By Ruby Pratka
Local Journalism Initiative
A coroner is calling for better coordination between the Sûreté du Québec and local ambulance services following an investigation into the death of a woman in Stukely-Sud in 2022.
Jocelyne Lessard, 66, lived in Longueuil but had a secondary residence in Stukely-Sud. Shortly after 5:30 p.m. on June 12, 2022, she called 911 to report that an unknown man had broken into her chalet and was chasing her. “While the dispatcher is asking Ms. Lessard various questions, a man demands the car keys,” the report prepared by coroner Kathleen Gélinas goes on. “Ms.
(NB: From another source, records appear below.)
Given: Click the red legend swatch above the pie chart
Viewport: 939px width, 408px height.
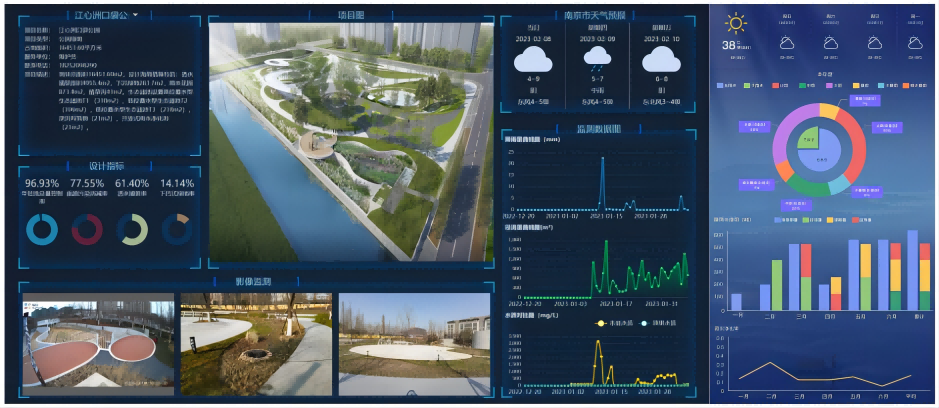Looking at the screenshot, I should pyautogui.click(x=774, y=85).
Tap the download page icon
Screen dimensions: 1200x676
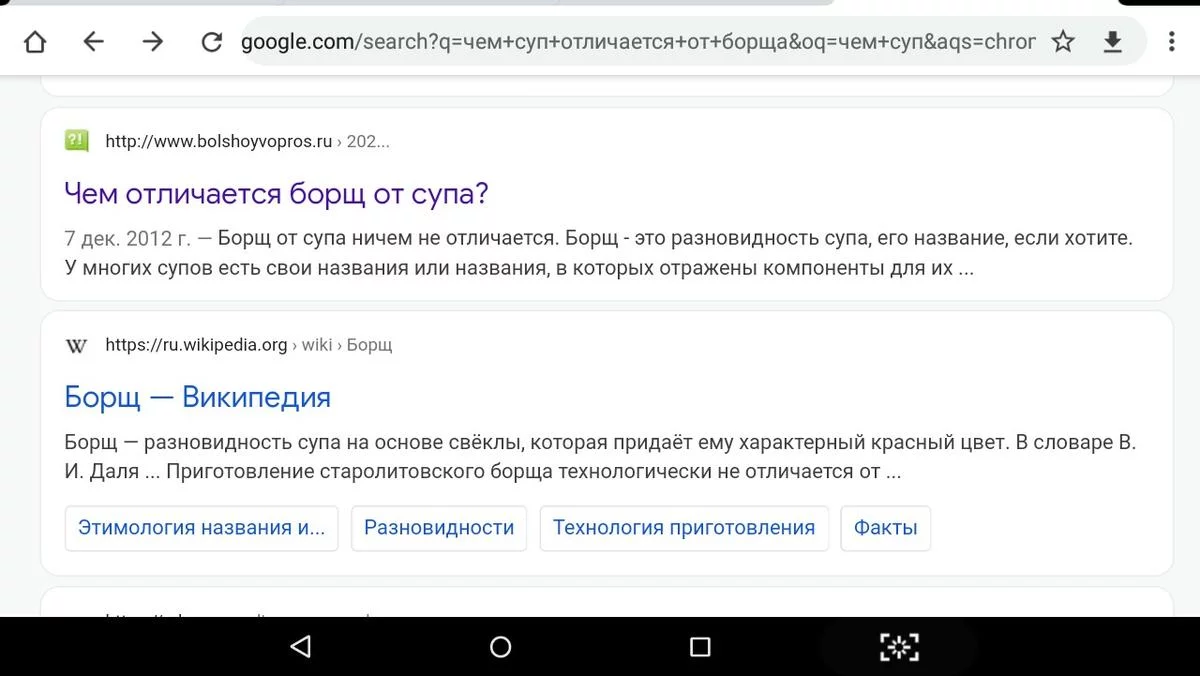1112,41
Lessard is shouting in pain and no longer responding to the 911 dispatcher’s questions.”
“Without interrupting the call, the dispatcher contacts the Sûreté du Québec. When a man starts speaking to the dispatcher in place of Ms. Lessard, the [911] dispatcher connects him to the Sûreté du Québec dispatcher.”
The call is transferred again, from the main Sûreté du Québec (SQ) dispatch centre to the SQ call centre for the MRC Memphremagog. About 40 minutes after the initial call, an SQ supervisor arrives at the cabin; the supervisor and their colleague search the house and Lessard’s car, which is parked nearby, and find no one. They respond to an apparently unrelated call which turns out to have been made from Lessard’s phone. The officers locate the phone and find Lessard nearby, unresponsive. She was pronounced dead later that evening. According to the coroner’s report, she died due to blunt force trauma to the head.
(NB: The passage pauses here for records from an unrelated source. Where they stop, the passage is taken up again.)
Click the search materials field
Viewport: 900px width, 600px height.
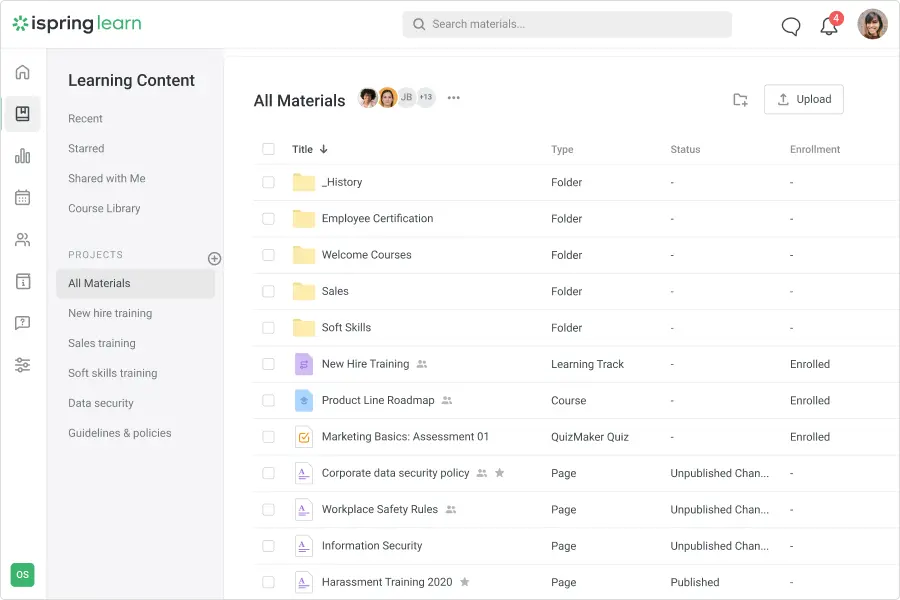coord(566,23)
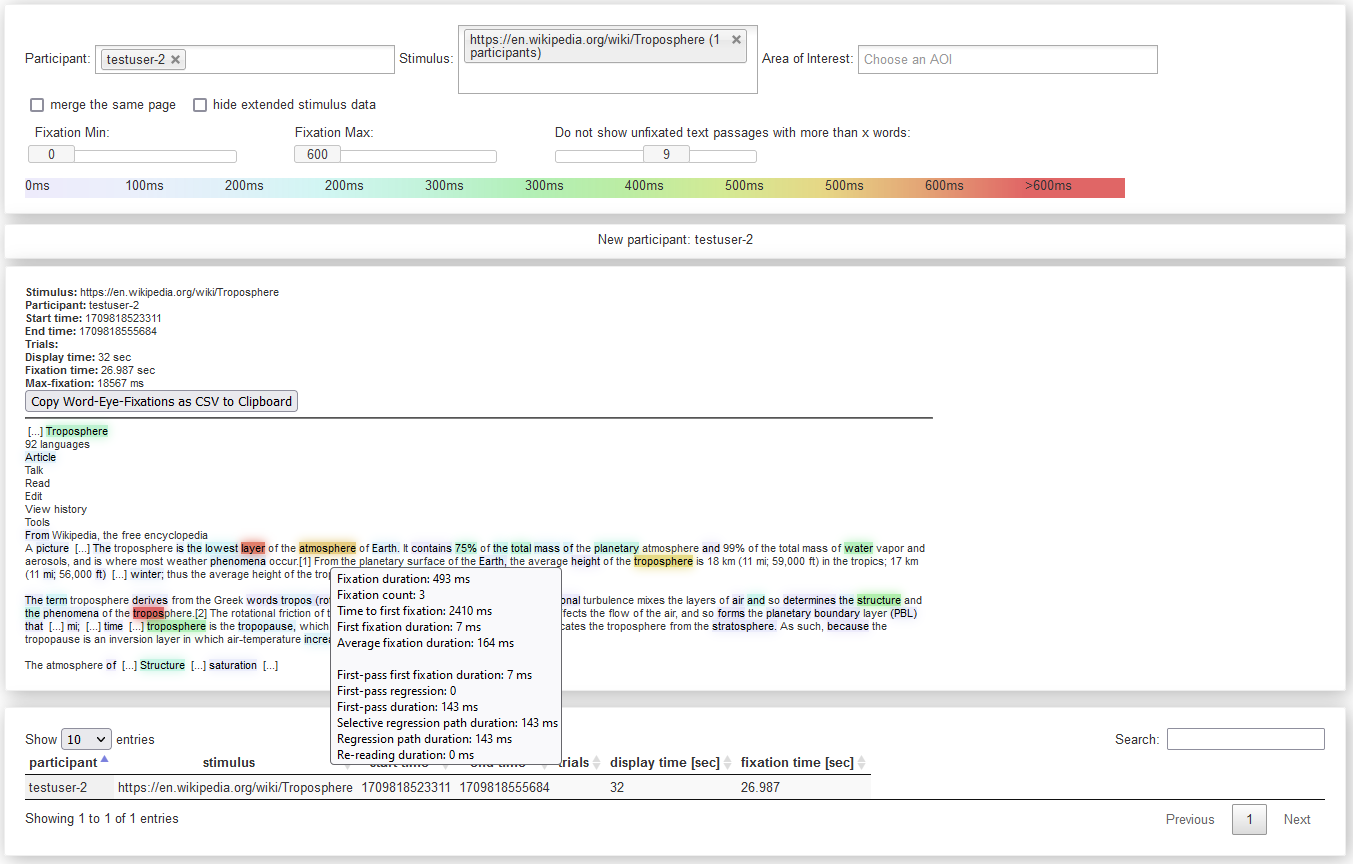Click the Fixation Max slider handle

[317, 155]
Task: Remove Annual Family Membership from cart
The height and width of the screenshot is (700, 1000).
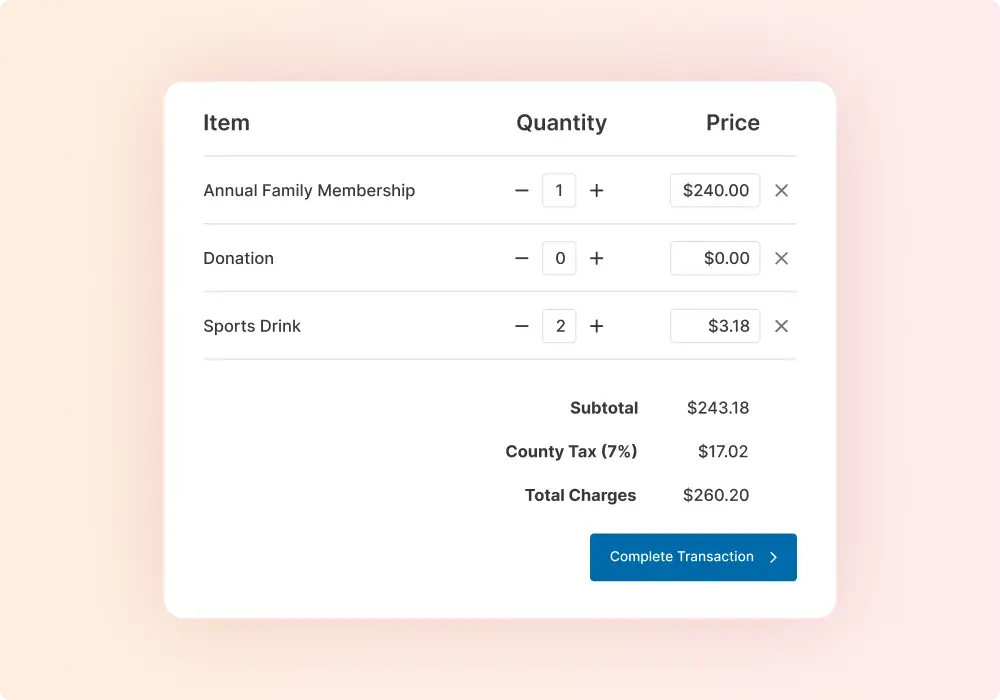Action: click(782, 190)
Three weeks after her death, Jean-Philippe Coutu, a Waterloo man with documented mental health problems, who had been pulled over by the SQ earlier that day for a suspected traffic violation and “made incoherent statements,” was charged with second-degree murder; he was later found not criminally responsible. The Bureau des enquêtes indépendantes, the provincial body charged with investigating suspected police misconduct, also investigated, but found no wrongdoing on the part of the SQ officers.
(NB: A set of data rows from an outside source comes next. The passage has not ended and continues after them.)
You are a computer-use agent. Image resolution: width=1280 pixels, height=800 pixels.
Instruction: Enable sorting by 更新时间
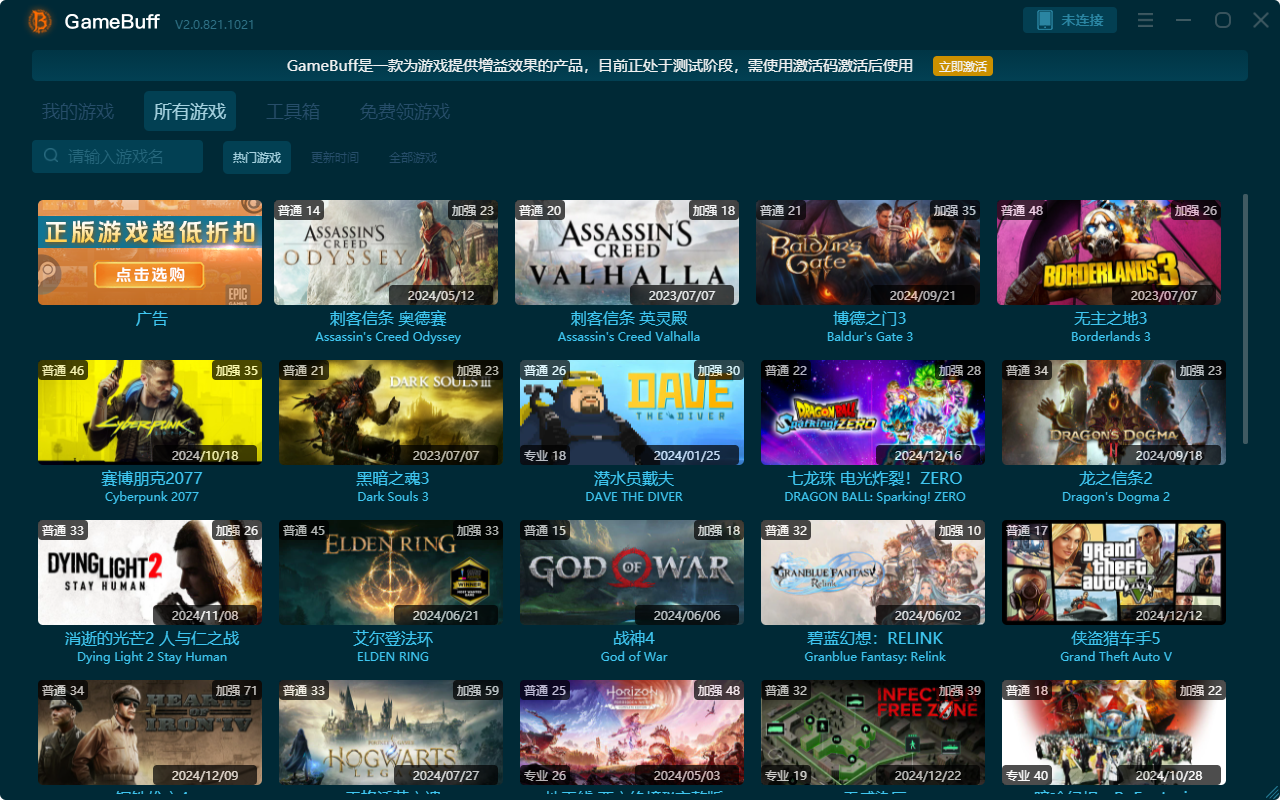coord(335,157)
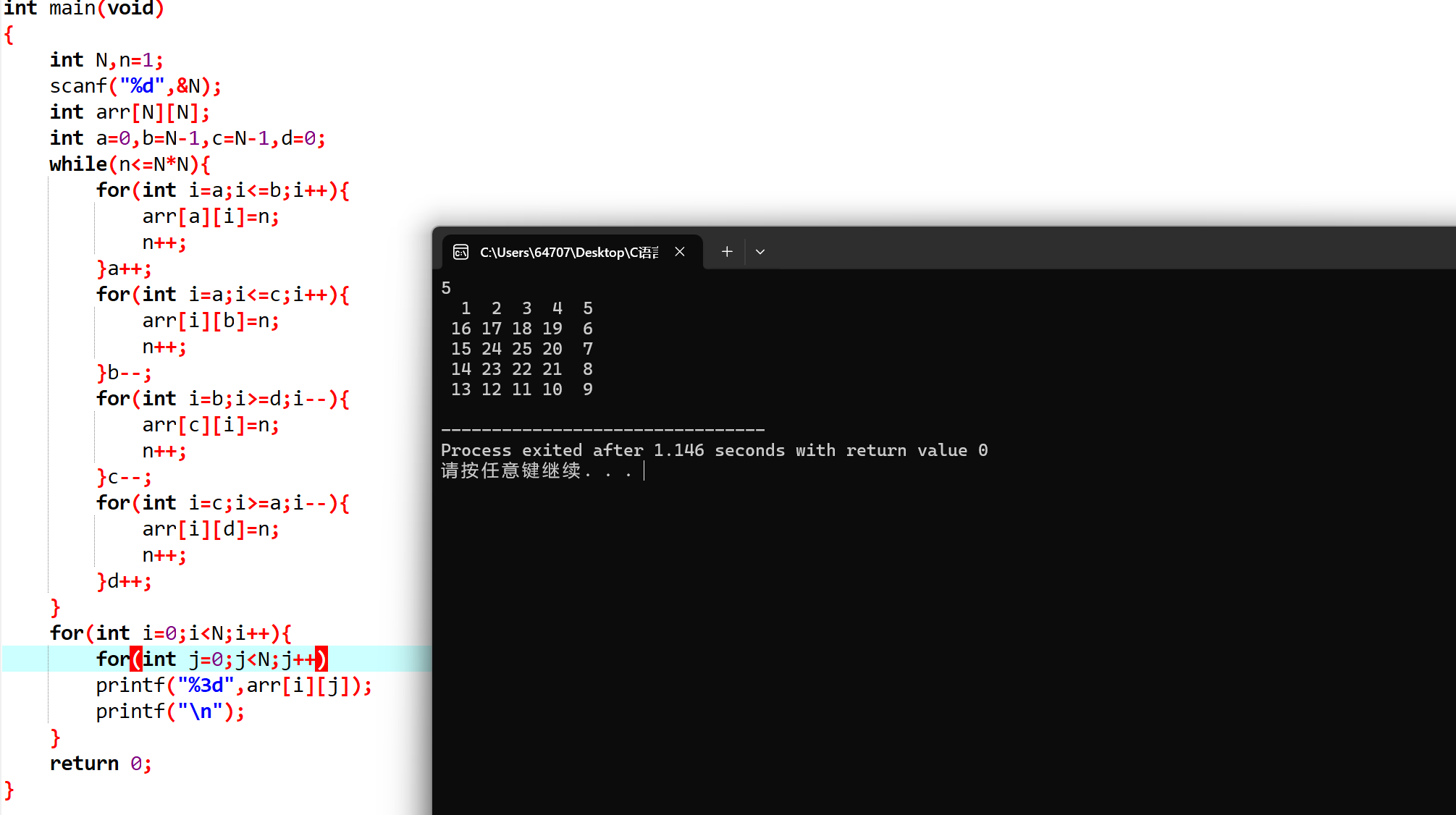The image size is (1456, 815).
Task: Click the int main(void) declaration
Action: [x=84, y=9]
A coroner’s report can only be released once all other investigations surrounding a death are complete, hence the release of Gelinas’ report nearly three years after Lessard’s murder. Coroners can rule on the cause of a person’s death, but cannot assign blame to any one person or institution. However, they can and do make recommendations aimed at avoiding similar tragedies.
In this case, Gélinas recommended that the SQ work with the regional 911 call centre, the Centre d’appels d’urgence de Chaudière-Appalaches (CAUCA), to “review as soon as possible the transfer procedures for a 911 call containing sensitive information taken during the initial call” and “review protocols which link primary 911 call centres to police emergency call centres to allow for a second call to communicate sensitive information, particularly when the speaker changes in a context of presumed violence.” She noted that the 911 dispatcher could have acted to alert police dispatchers that they were not talking to the initial caller. “I recommend that call transfer protocols be reviewed [to account for] cases where the speaker changes, in a context of presumed violence.” She noted that the implantation of long-awaited “next-generation 911” technology, slated for 2027, allowing callers to send text messages, photos and videos to a dispatcher and first responders to access more precise location information, would make emergency services more accessible and help first responders. “However, we can anticipate that situations involving a change of speaker could still happen.”
The Sûreté du Québec did not respond to a request for comment from the BCN by press time.